Dans les années 90, le jeu d’aventure n’était pas totalement comme on le connait aujourd’hui. Il y avait bien les éternels Rayman, Zelda, Metroid, mais il fut un temps où le jeu d’aventure prenait une toute autre forme: le point’n click (littéralement pointer et cliquer), un genre qui quitte peu à peu nos écrans. Au sommet de la pyramide du genre: les aventures de Guybrush Threepwood dans les Monkey Island, univers créé par Ron Gilbert, et celles de George Stobbart dans Les Chevaliers de Baphomet (en VO, Broken Sword) créé par Charles Cecil. Premier épisode, d’une série de 5 jeux, sorti en 1996 sur PC et PlayStation, Les Chevaliers de Baphomet (L’Ombre des Templiers) est rapidement devenu un classique du genre, un jeu culte, et un incontournable de son époque. Et si Revolution Software a annoncé, le 23 août 2023, être sur le chantier d’un sixième épisode (nommé à date Broken Sword: Parzival’s Stone), ils nous ont également concocté, à l’aide d’une campagne kickstarter, un remake de ce premier jeu. Sorti le 19 septembre 2024 en version numérique sur PC, PS5 et Xbox Series (et qui sortira en octobre sur Nintendo Switch), voici mon test de cette version « reforgée ». Pour rappel, ce remake sortira également en version physique sous l’égide de Red Art Games début 2025.

_DONNÉES ENREGISTRÉES_.

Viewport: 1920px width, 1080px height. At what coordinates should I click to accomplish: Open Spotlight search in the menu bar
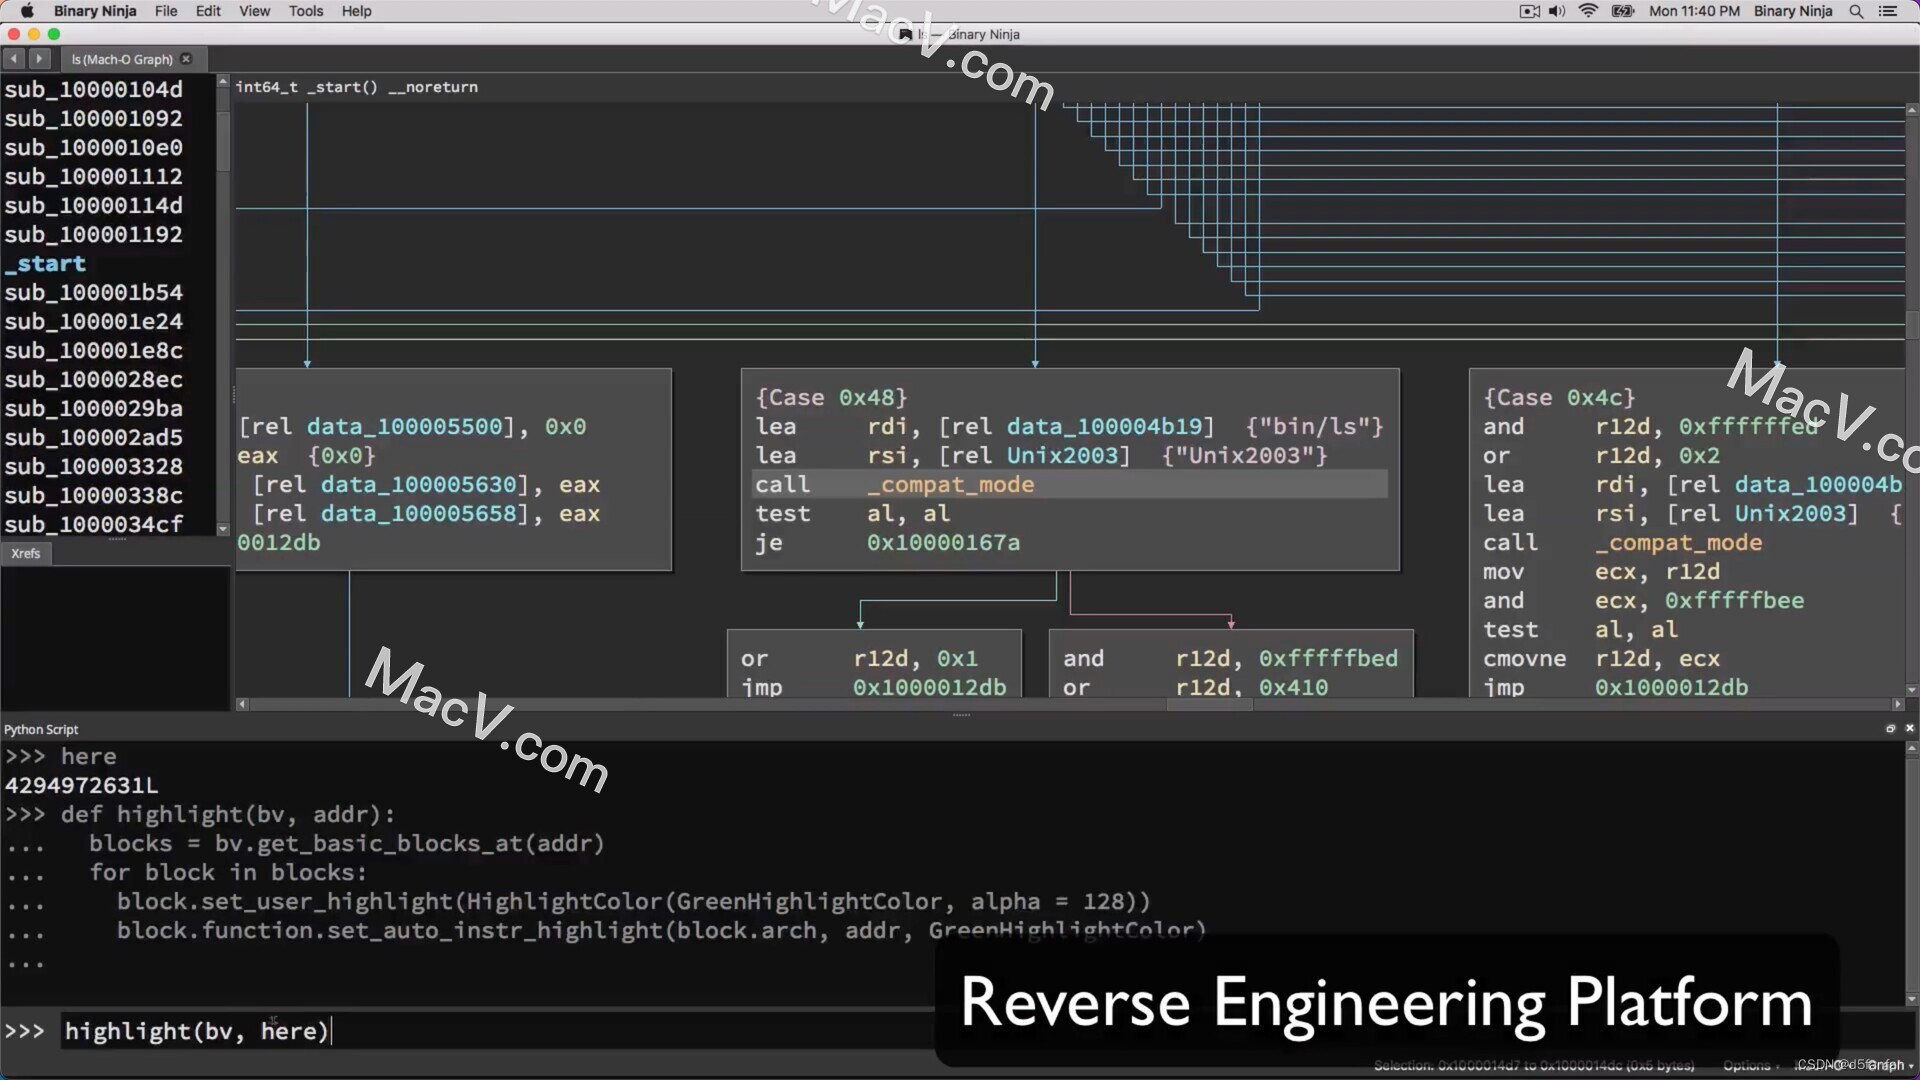pyautogui.click(x=1855, y=11)
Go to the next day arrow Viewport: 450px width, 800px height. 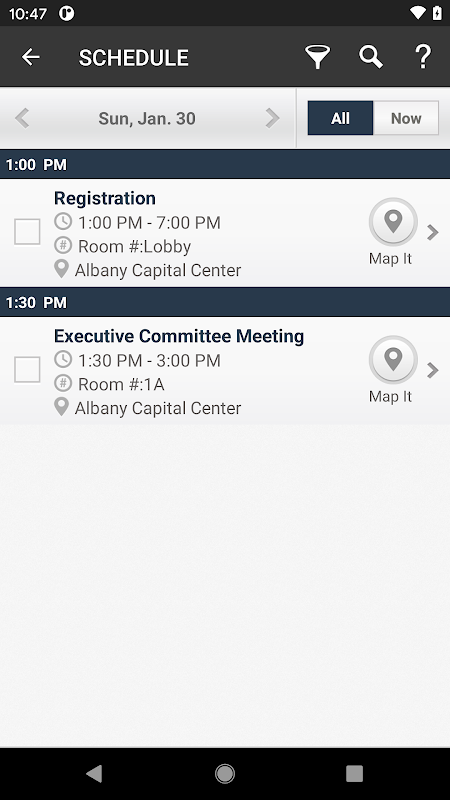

_CONSIGNE_. Selon l'extrait sur Les Chevaliers de Baphomet, à quelle date le remake est-il sorti en version numérique ?

_RÉPONSE ATTENDUE_. Le 19 septembre 2024.